Job Description
Join CVS Health Enterprise Technology and put your engineering skills to use shaping the future of developer platforms for software engineers at Fortune 6 scale. We're seeking a Staff Cloud Engineer to architect and scale the data pipelines for billions of logs, metrics, and traces produced by thousands of workloads. This is a dynamic new initiative with a pioneering business that is transforming health care in the United States by making customer experiences more seamless, convenient and personalised.
Responsibilities:
- Design and scale data pipelines for logs, metrics, and traces
- Develop custom software to drive the observability platform using technologies such as Java Spring Boot, Node JS, Golang etc.
- Help engineers, who are primarily our customers to the Observability Platform, in troubleshooting the issues with Observability Platform instrumentations
- Implement OTEL client libraries for technologies such as Java Spring Boot, Node JS, Go-lang etc.

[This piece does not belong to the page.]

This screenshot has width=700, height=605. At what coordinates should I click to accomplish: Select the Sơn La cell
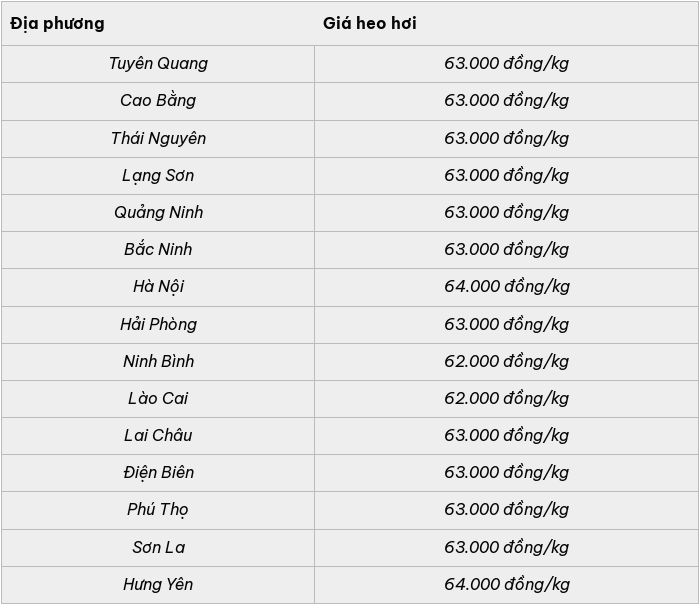pyautogui.click(x=158, y=548)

- Participate in team 24/7/365 on-call rotations to ensure the health and stability of the Observability Platform
- Manage CI/CD pipelines for deploying and managing observability platform infrastructure to Kubernetes
- Deliver an exceptional customer experience by engaging with platform customers as they reach out with support questions
- Create comprehensive documentation for observability tools and technologies
- Watch the watchers by building and managing instrumentation and alerting for the Observability Platform itself to deliver a highly available platform
- Work closely with the SRE team to understand application team challenges in the observability space and identify opportunities to improve the Observability Platform to meet these challenges
- Regularly collaborate with principal engineers, engineering leaders, product managers, and architects across Enterprise Technology to define and deliver on the Observability Platform roadmap
REQUIRED QUALIFICATIONS:- 10+ years of experience in software engineering and/or site reliability engineering roles
- 10+ years of hands-on development experience with modern microservices using technologies such as Java Spring Boot, Go-Lang, Node JS etc.
- Strong exposure to cloud platforms such as GCP, AWS or Azure
- Strong familiarity with observability patterns and best practices including concepts like SLAs, SLOs, and SLIs
- Experience creating custom dashboards and views to understand system health and availability
- Extensive experience with modern infrastructure tooling like Docker, Kubernetes, Argo CD, Envoy/Istio
- Comfort using the Grafana Labs OSS stack: Loki, Grafana, Tempo, Mimir, et al.
- Excellent technical communication skills
PREFERRED QUALIFICATIONS:- Understanding of the Open Telemetry ecosystem, OTLP, and OTel Semantic Conventions
- Experience designing and scaling distributed systems
- Background in building and operating high-traffic backend services
- Familiarity with popular data-oriented open source technologies like Kafka and Postgres
EDUCATION:Bachelor's degree or, equivalent experience.